• **Task instructions**
When the line containing "Лозинка (55, 312)" is found in the data below, copy it and each line after it through the line containing "[ subject ] (156, 77)", exactly and with no others.

---- Study material

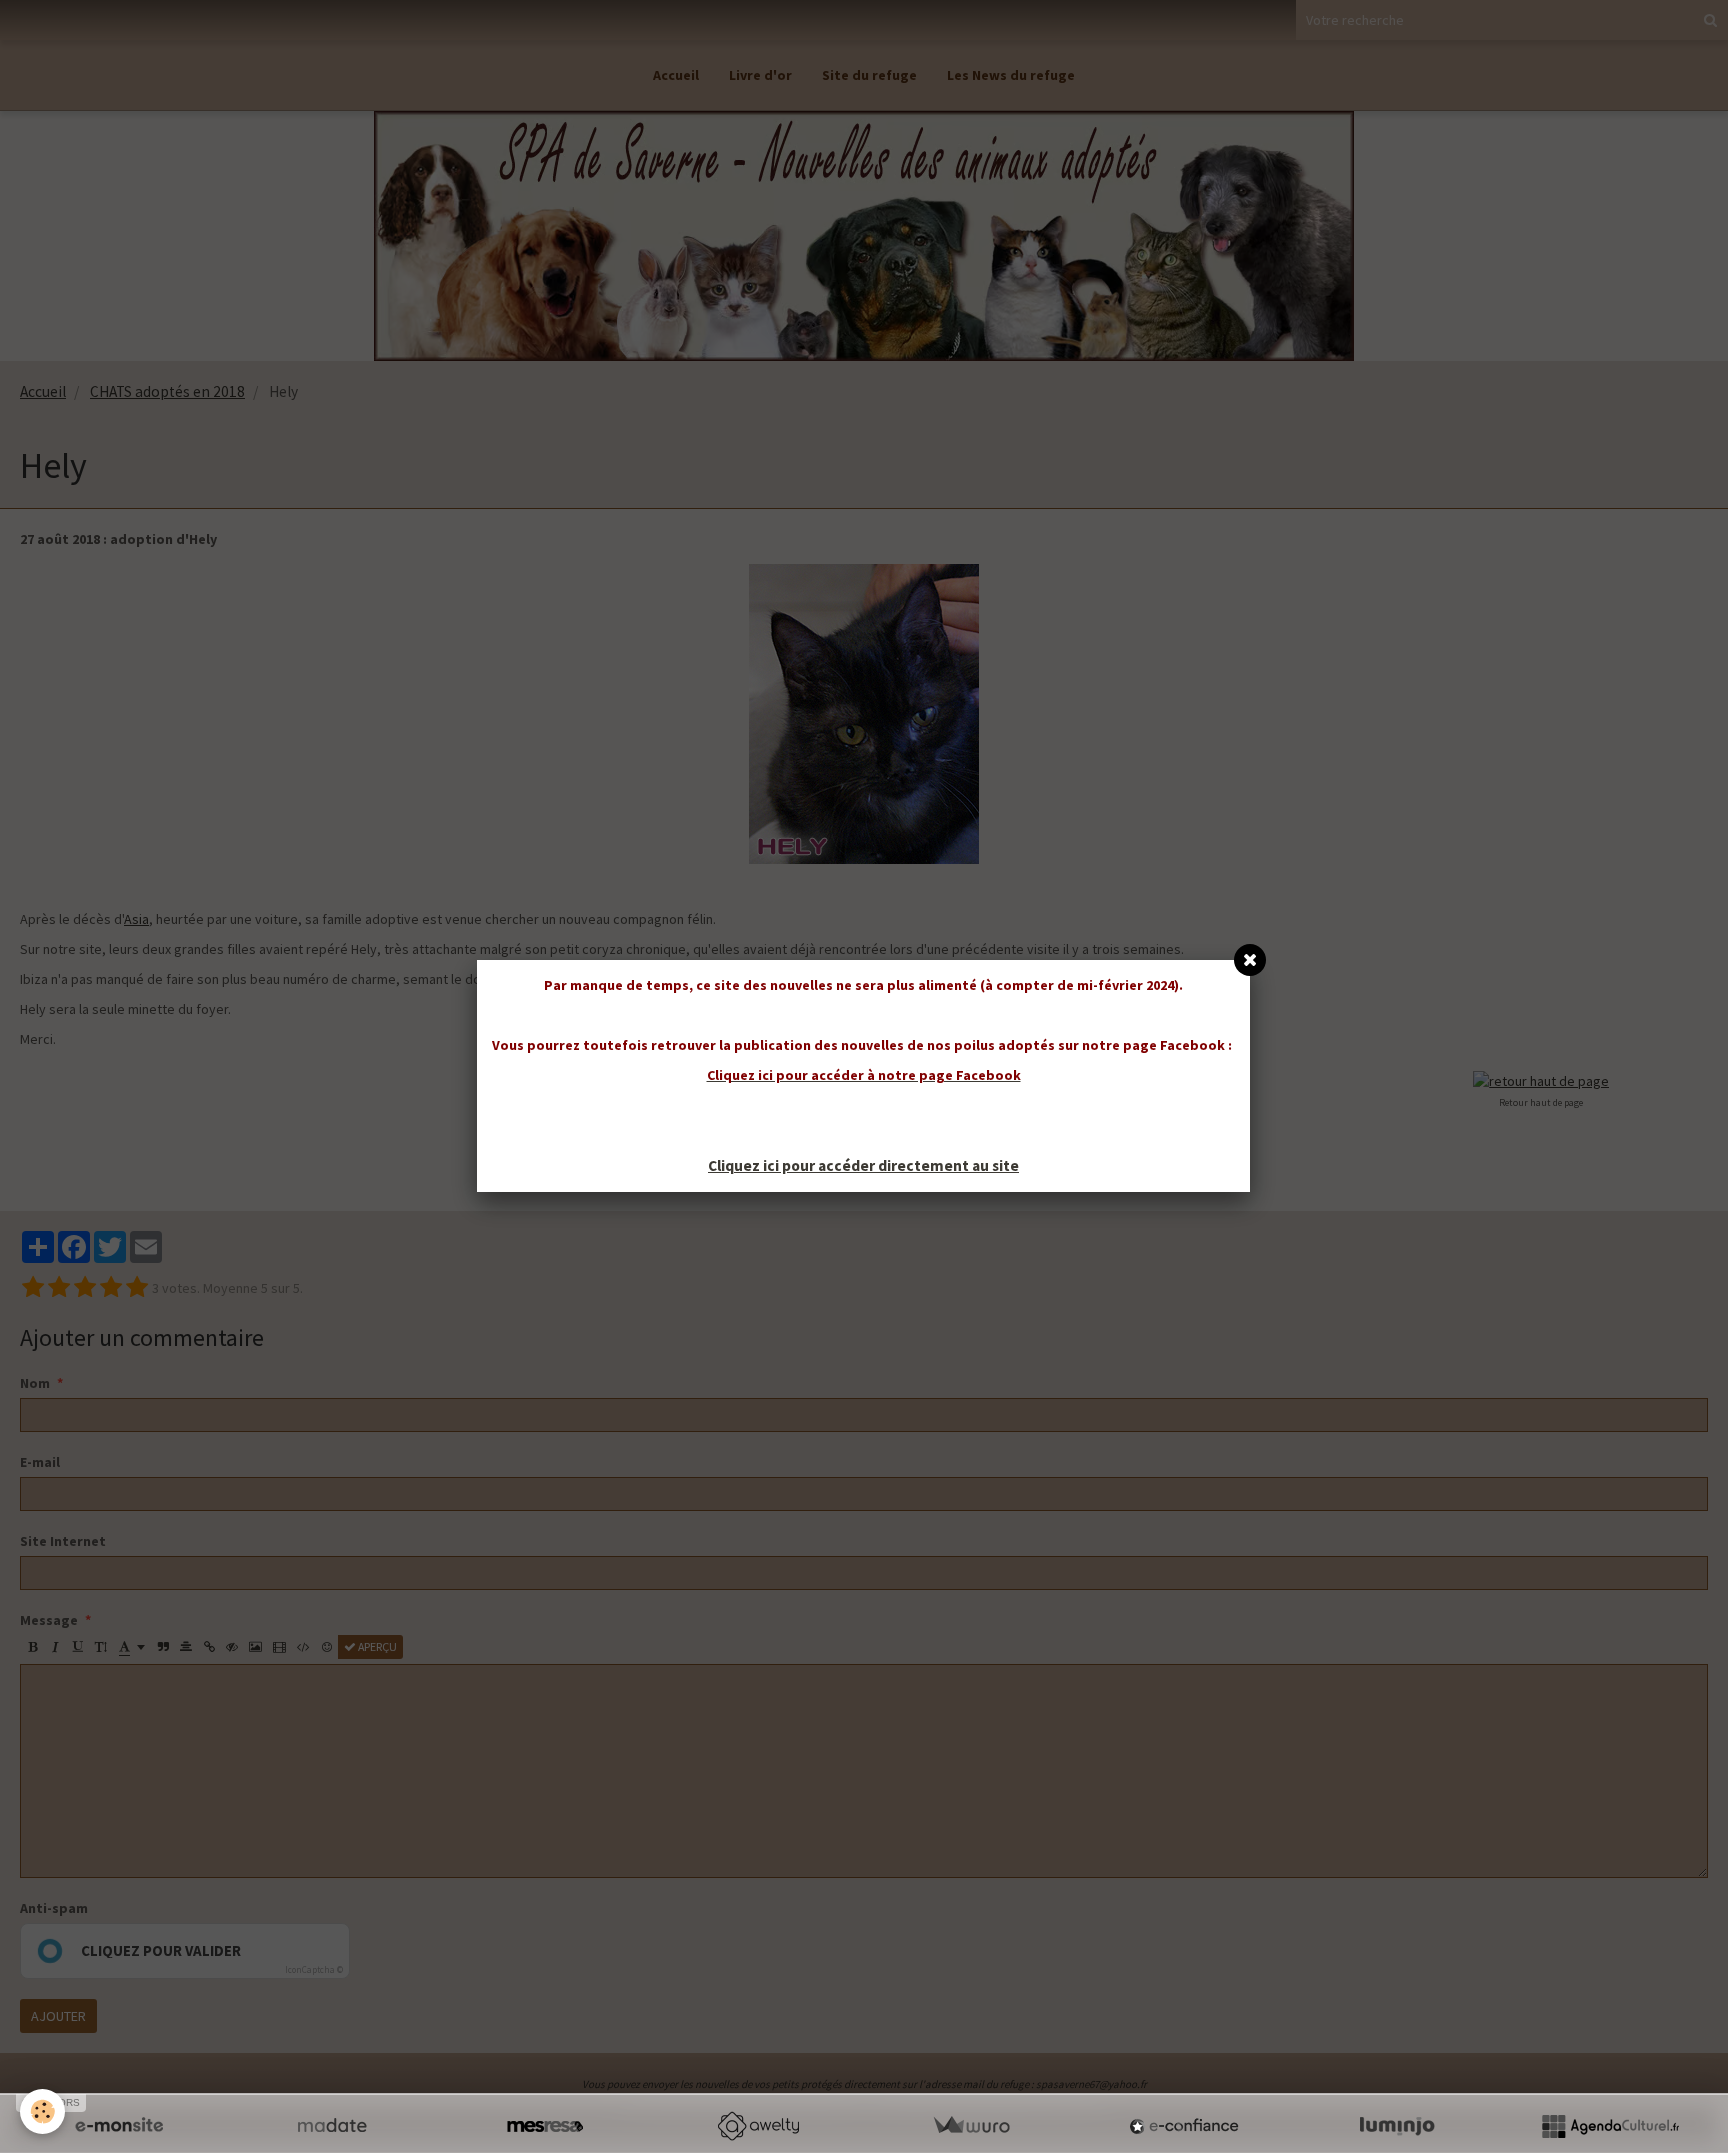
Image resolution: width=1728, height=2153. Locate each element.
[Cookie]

--------
---- Study material

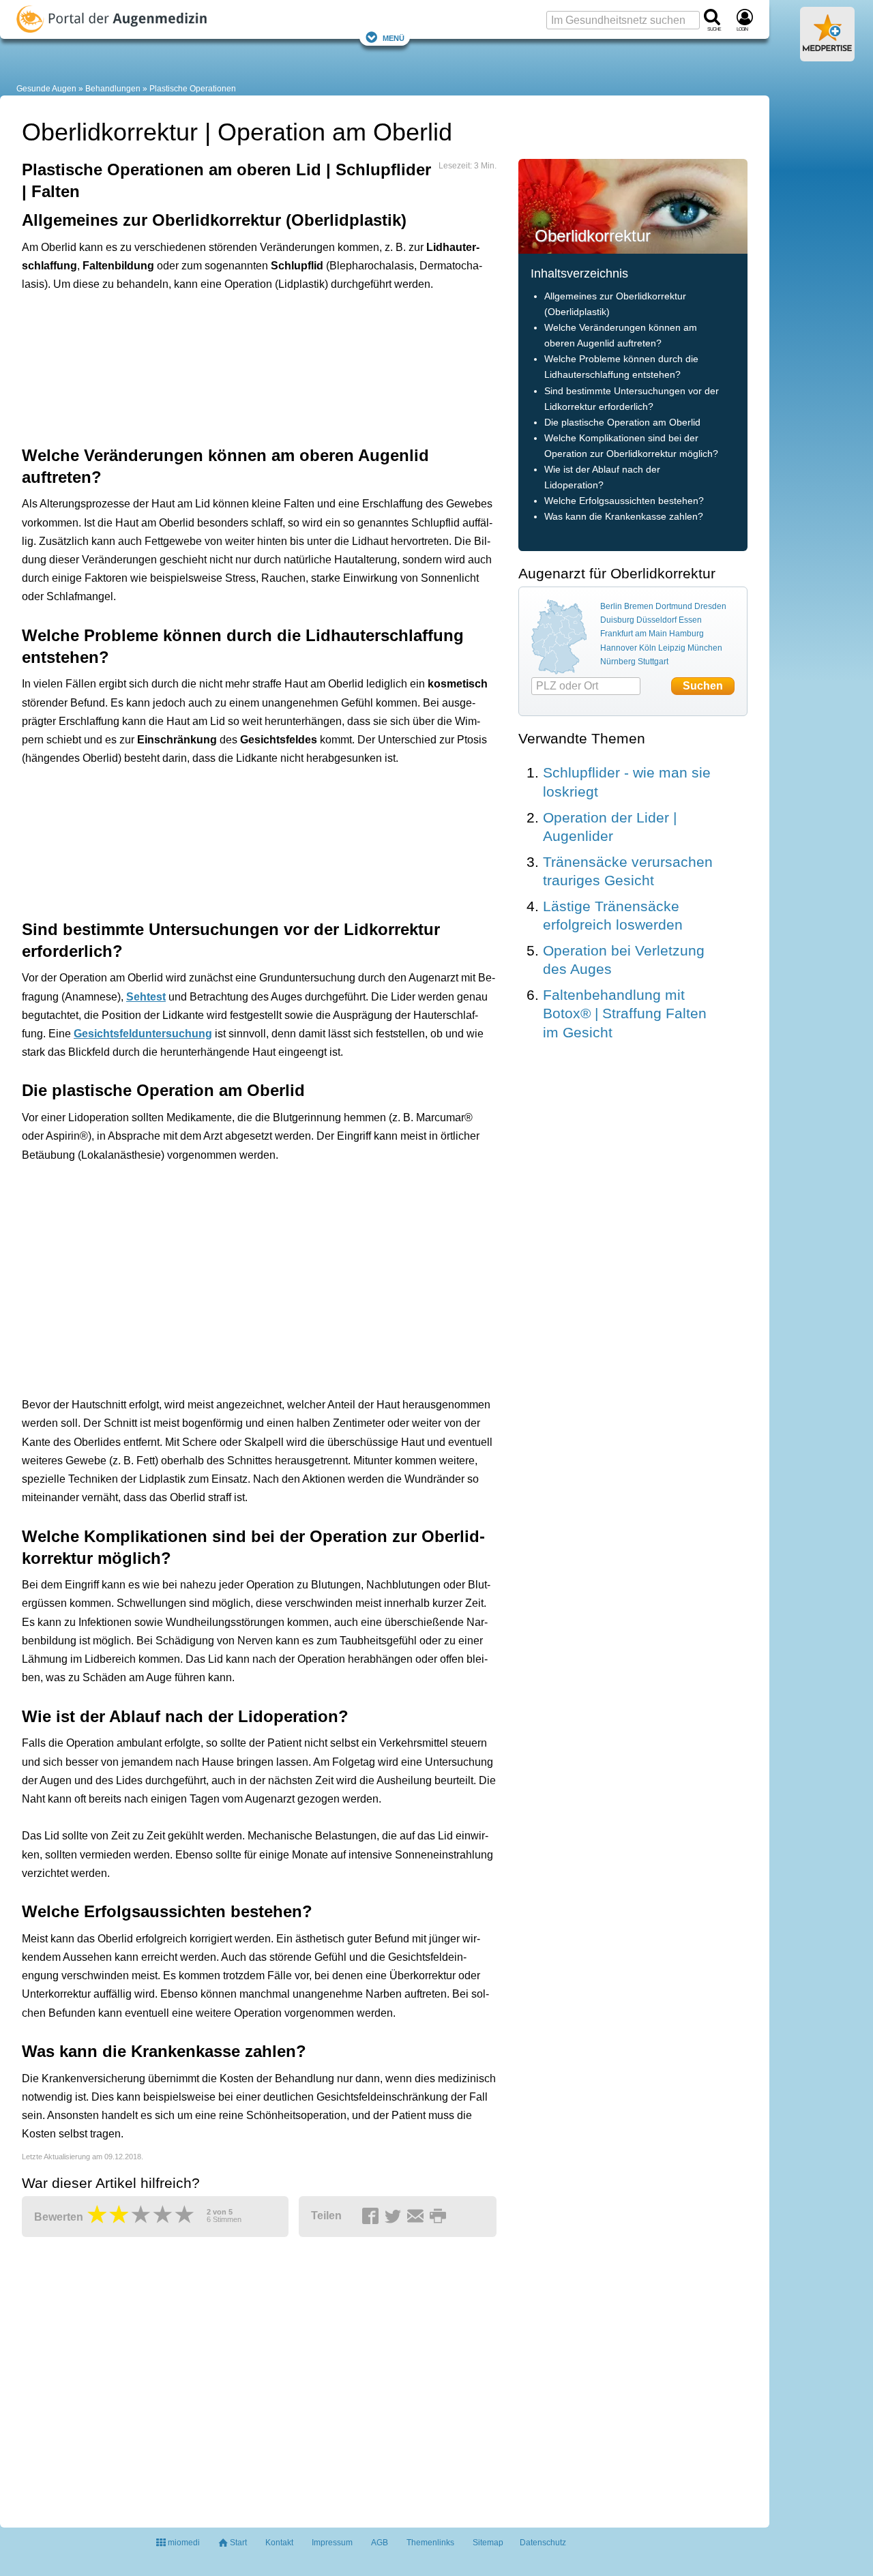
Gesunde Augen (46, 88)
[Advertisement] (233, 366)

--------
---- Study material

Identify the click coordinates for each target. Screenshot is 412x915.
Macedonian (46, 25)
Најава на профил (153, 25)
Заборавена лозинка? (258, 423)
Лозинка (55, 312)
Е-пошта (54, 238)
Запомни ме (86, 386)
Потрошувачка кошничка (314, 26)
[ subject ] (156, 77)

--------

• **Response**
Лозинка (55, 312)
Е-пошта (54, 238)
Запомни ме (86, 386)
Потрошувачка кошничка (314, 26)
[ subject ] (156, 77)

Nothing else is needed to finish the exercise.